Metadata-Version: 2.4
Name: loopyard
Version: 0.1.0
Summary: PostgreSQL-backed task backend for coordinating multi-agent autonomous software development
Author: Andrew Grigorev
Author-email: Andrew Grigorev <andrew@ei-grad.ru>
License-Expression: MIT
License-File: LICENSE
Classifier: Development Status :: 3 - Alpha
Classifier: Environment :: Console
Classifier: Environment :: Web Environment
Classifier: Framework :: FastAPI
Classifier: Intended Audience :: Developers
Classifier: Operating System :: OS Independent
Classifier: Programming Language :: Python :: 3
Classifier: Programming Language :: Python :: 3.12
Classifier: Programming Language :: Python :: 3.13
Classifier: Programming Language :: Python :: 3.14
Classifier: Topic :: Database
Classifier: Topic :: Software Development
Classifier: Topic :: Software Development :: Bug Tracking
Requires-Dist: click>=8.4.2
Requires-Dist: fastapi>=0.139.0
Requires-Dist: mcp[cli]>=1.28.1
Requires-Dist: psycopg-pool>=3.3.1
Requires-Dist: psycopg[binary]>=3.3.4
Requires-Dist: pyjwt[crypto]>=2.13.0
Requires-Dist: pyyaml>=6.0.3
Requires-Dist: uvicorn>=0.51.0
Requires-Python: >=3.12
Project-URL: Homepage, https://github.com/ei-grad/loopyard
Project-URL: Repository, https://github.com/ei-grad/loopyard
Description-Content-Type: text/markdown

# loopyard

loopyard is a PostgreSQL-backed task backend for coordinating multi-agent
autonomous software development.

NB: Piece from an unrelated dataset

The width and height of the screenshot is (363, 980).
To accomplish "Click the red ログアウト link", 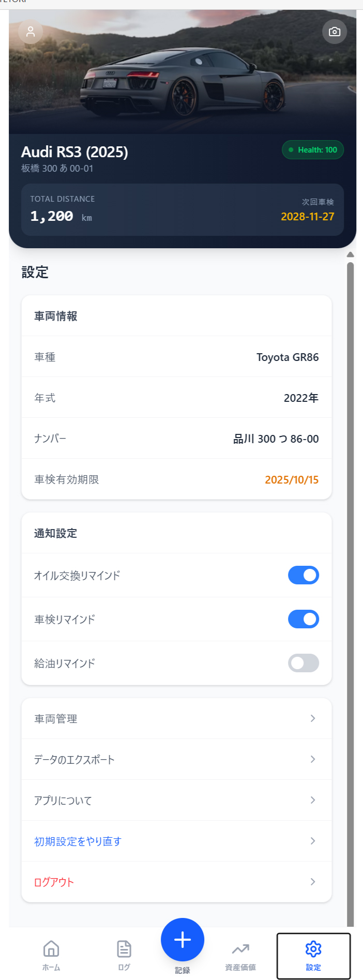I will [54, 882].
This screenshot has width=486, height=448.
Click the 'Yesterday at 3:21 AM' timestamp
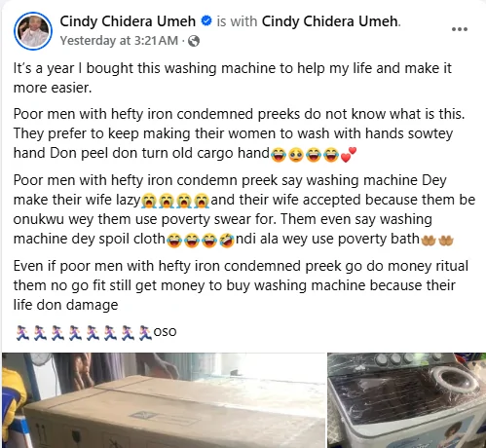point(119,41)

All business logic — runnable-set
computation, dependency and status-transition validation, conflict-domain
checks, lock leases with generation fencing — lives in PL/pgSQL functions,
constraints, and triggers, so state stays consistent no matter which client
touches it. The CLI, MCP server, and REST API are thin transports over the
same `api.*` SQL surface; the CLI also speaks vibe-loop's task-source and
lock command contracts directly.

## Relationship to capOS

loopyard is the host-side incarnation of a coordination model that capOS
(`../capos`) plans to self-host in-system in the long term: durable task
records, dependency-derived runnable sets, conflict-domain checks, and
fenced lock leases as typed capability services instead of an external SQL
server. The capOS design records are
`docs/proposals/stateful-task-job-graphs-proposal.md` (the durable
work-graph substrate, Stages E/G) and
`docs/proposals/hosted-agent-swarm-proposal.md` (`AgentTask`,
`ResourceLease`, `ConflictReport`, merge/release queues); both cite loopyard
as the operational precedent. Until that lands, loopyard is the production
task backend for capOS development, and its schema and invariants are the
reference semantics the capOS services are expected to reproduce.

## Quickstart

```sh
cp .env.example .env               # adjust credentials if you like
docker compose up -d               # PostgreSQL 18 on 127.0.0.1:5439
export LOOPYARD_DSN=postgresql://loopyard:loopyard@127.0.0.1:5439/loopyard
uv run loopyard db migrate         # apply migrations + function definitions
```

`loopyard db reset --yes` drops and recreates the `public` schema and
re-migrates (development only — it destroys all data).

## Authentication

The REST API has two modes (`auth_mode` in `.loopyard.toml`, or
`LOOPYARD_AUTH_MODE`):

- `none` (default) — no authentication; intended for localhost
  deployments. Mutating endpoints accept an optional
  `X-Loopyard-Actor: <actor-id>` header for event attribution.
- `oidc` — every `/api/*` request must carry a JWT minted by an OIDC-style
  identity provider or authenticating proxy in front of loopyard. The
  token is validated offline against the provider's JWKS (RS256/ES256
  only; issuer, audience and expiry checked), the identity is mapped to an
  auto-provisioned human `actor`, all mutations are attributed to that
  actor, and `X-Loopyard-Actor` is ignored. `GET /api/whoami` reports the
  resolved identity; identities listed in `admin_identities` may call
  admin endpoints (currently lock force-release — 403 for everyone else).
  The interactive docs and `/openapi.json` are disabled in this mode, and
  the SSE stream validates the token at connect time only (an already-open
  stream is not torn down when the token expires; reconnects re-validate).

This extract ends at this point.